Here is the task for the records below: repeat exactly the lines from the one with "The height and width of the screenshot is (393, 1512)." to the one with "Viewport: 1171px width, 766px height.", both included, and nothing else.

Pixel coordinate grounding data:
- Opening Delimiter -

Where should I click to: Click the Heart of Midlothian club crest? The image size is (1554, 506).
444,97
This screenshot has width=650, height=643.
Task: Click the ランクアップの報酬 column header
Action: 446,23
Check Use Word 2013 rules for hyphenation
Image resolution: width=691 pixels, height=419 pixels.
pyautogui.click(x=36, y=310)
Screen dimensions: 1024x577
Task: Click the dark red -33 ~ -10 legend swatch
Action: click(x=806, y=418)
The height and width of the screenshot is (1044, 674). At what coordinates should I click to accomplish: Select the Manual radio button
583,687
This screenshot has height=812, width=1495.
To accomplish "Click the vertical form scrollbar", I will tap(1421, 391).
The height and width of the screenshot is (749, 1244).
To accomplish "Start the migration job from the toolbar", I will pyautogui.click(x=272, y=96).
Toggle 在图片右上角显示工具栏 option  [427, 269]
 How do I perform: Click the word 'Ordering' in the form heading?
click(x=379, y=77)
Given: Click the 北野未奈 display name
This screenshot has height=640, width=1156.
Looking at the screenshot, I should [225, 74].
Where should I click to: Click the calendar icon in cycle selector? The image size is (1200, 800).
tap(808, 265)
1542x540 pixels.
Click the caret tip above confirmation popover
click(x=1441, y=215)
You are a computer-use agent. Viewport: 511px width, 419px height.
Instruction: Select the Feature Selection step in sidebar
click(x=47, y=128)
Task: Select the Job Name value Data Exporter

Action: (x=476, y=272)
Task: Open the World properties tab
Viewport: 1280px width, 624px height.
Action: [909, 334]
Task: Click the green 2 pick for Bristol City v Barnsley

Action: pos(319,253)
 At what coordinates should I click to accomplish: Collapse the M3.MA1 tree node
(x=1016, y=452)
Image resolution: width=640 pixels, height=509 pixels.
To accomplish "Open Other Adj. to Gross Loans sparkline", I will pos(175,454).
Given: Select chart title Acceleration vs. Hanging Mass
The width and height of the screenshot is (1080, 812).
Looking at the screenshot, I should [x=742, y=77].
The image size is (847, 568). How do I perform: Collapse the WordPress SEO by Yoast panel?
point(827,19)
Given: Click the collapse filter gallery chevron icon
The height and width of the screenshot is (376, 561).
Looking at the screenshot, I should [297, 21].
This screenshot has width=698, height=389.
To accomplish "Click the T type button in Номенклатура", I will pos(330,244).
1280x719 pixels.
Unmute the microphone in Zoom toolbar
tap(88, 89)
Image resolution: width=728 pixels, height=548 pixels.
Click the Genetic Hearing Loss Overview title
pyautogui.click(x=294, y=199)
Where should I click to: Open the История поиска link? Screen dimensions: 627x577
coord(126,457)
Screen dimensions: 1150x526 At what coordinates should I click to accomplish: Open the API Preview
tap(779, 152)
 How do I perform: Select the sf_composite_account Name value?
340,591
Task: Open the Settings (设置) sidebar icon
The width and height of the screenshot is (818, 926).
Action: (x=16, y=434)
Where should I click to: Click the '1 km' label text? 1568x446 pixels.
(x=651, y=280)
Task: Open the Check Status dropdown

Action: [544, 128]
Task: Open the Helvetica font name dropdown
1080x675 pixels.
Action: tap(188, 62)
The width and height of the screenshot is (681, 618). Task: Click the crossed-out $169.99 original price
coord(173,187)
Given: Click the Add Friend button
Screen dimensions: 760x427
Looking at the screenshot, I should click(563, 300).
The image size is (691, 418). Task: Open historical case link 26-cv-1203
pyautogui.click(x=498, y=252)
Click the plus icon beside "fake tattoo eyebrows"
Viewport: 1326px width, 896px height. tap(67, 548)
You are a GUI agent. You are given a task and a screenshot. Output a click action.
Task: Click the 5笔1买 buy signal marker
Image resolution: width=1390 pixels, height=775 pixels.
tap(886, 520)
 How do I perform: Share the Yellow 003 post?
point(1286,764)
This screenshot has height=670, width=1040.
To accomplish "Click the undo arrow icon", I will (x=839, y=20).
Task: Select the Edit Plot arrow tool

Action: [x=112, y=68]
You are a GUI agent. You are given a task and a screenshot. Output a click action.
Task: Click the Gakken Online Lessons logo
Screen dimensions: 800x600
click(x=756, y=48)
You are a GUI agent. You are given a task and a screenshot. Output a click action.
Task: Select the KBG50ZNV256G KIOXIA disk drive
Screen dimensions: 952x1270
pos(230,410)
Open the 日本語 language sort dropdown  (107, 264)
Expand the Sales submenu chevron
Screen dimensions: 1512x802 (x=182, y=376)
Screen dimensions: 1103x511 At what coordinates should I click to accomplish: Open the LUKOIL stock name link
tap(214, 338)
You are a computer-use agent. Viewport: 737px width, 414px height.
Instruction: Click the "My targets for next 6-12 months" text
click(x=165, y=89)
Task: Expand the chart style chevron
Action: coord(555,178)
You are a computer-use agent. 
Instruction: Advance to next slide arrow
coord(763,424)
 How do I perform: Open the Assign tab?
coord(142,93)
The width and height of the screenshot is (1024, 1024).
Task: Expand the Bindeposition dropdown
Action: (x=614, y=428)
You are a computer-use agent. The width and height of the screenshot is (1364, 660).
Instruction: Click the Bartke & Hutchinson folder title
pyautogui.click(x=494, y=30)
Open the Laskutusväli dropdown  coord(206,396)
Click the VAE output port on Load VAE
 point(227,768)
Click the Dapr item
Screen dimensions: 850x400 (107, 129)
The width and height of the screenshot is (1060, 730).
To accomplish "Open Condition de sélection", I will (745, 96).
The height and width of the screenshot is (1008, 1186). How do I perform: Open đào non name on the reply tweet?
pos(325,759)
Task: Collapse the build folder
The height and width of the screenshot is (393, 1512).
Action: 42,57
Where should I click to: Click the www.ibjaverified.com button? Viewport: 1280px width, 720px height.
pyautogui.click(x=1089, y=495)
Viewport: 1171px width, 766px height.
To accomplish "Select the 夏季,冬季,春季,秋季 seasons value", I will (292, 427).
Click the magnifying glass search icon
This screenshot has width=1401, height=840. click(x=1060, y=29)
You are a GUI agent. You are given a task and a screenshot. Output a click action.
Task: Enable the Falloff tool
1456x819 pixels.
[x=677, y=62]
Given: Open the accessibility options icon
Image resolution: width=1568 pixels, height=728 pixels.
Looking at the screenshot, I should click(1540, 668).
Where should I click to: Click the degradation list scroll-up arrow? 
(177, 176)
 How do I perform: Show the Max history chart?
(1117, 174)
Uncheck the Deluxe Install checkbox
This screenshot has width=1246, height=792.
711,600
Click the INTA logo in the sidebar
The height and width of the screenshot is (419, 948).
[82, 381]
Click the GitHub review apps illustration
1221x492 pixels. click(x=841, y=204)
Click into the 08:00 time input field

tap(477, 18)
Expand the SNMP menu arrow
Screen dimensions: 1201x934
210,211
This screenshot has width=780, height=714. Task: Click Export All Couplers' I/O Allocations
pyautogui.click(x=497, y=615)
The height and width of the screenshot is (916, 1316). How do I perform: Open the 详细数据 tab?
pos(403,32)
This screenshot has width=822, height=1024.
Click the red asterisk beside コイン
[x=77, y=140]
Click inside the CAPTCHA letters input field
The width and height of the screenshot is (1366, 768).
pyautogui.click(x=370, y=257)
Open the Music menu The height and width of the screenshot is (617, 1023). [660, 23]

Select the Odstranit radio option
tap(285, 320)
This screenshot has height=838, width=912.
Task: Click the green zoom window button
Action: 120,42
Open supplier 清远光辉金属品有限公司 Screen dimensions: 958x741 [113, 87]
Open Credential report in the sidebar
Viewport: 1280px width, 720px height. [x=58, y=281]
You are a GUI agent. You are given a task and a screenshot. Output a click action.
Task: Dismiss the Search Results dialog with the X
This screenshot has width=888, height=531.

- Closing Delimiter -

▶ **Response**:
The height and width of the screenshot is (393, 1512).
Action: 42,57
Where should I click to: Click the www.ibjaverified.com button? Viewport: 1280px width, 720px height.
pyautogui.click(x=1089, y=495)
Viewport: 1171px width, 766px height.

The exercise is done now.